Carbon is found in four major forms: graphite, diamonds, fullerenes, and graphene. "Structure controls carbon's properties," says Nyman.  Graphite ("the writing stone") is made up of loosely connected sheets of carbon formed like chicken wire. Penciling something in actually is just scratching layers of graphite onto paper. Diamonds, in contrast, are linked three-dimensionally. These exceptionally strong bonds can only be broken by a huge amount of energy. Because diamonds have many of these bonds, it makes them the hardest substance on Earth.

Fullerenes were discovered in 1985 when a group of scientists blasted graphite with a laser and the resulting carbon gas condensed to previously unknown spherical molecules with 60 and 70 atoms. They were named in honor of Buckminster Fuller, the eccentric inventor who famously created geodesic domes with this soccer ball–like composition. Robert Curl, Harold Kroto, and Richard Smalley won the 1996 Nobel Prize in Chemistry for discovering this new form of carbon.

The youngest member of the carbon family is graphene, found by chance in 2004 by Andre Geim and Kostya Novoselov in an impromptu research jam. The scientists used scotch tape—yes, really—to lift carbon sheets one atom thick from a lump of graphite. The new material is extremely thin and strong. The result: the Nobel Prize in Physics in 2010.


Diamonds are called "ice" because their ability to transport heat makes them cool to the touch—not because of their look. This makes them ideal for use as heat sinks in microchips. (Synthethic diamonds are mostly used.) Again, diamonds' three-dimensional lattice structure comes into play. Heat is turned into lattice vibrations, which are responsible for diamonds' very high thermal conductivity.

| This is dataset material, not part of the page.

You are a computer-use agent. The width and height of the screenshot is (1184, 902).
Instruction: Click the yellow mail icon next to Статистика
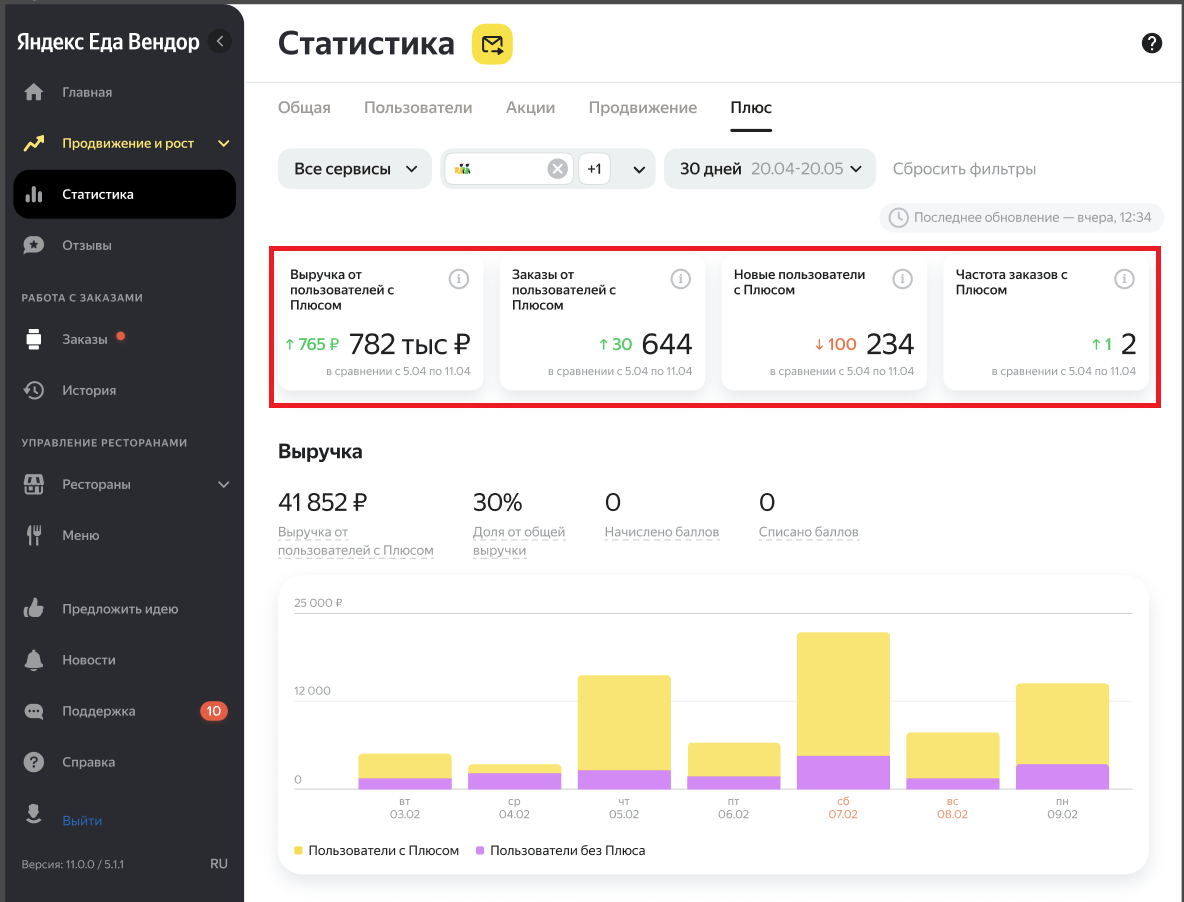(x=492, y=44)
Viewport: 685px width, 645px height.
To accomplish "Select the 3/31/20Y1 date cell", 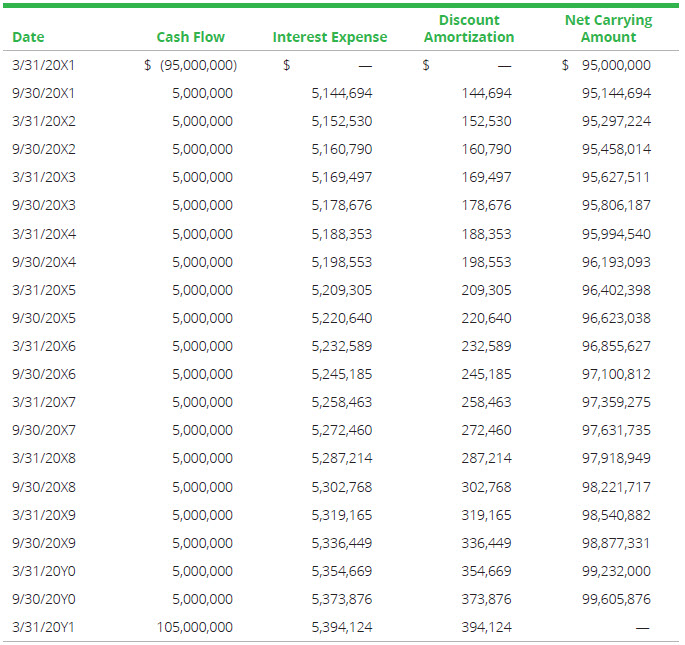I will [x=43, y=627].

American scientist Willard F. Libby won the Nobel Prize in Chemistry in 1960 for developing a method for dating relics by analyzing the amount of a radioactive subspecies of carbon contained in them. Radiocarbon or C14 dating measures the decay of a radioactive form of carbon, C14, that accumulates in living things. It can be used for objects that are as much as 50,000 years old. Carbon dating help determine the age of Ötzi the Iceman, a 5300-year-old corpse found frozen in the Alps. It also established that Lancelot's Round Table in Winchester Cathedral was made hundreds of years after the supposed Arthurian Age.


Carbon dioxide (CO2) is an important part of a gaseous blanket that is wrapped around our planet, making it warm enough to sustain life. But burning fossil fuels—which are built on a carbon backbone—releases more carbon dioxide, which is directly linked to global warming. A number of ways to remove and store carbon dioxide have been proposed, including bioenergy with carbon capture and storage, which involves planting large stands of trees, harvesting and burning them to create electricity, and capturing the CO2 created in the process and storing it underground. Yet another approach that is being discussed is to artificially make oceans more alkaline in order to let them to bind more CO2. Forests are natural carbon sinks, because trees capture CO2 during photosynthesis, but human activity in these forests counteracts and surpasses whatever CO2 capture gains we might get. In short, we don't have a solution yet to the overabundance of C02 we've created in the atmosphere.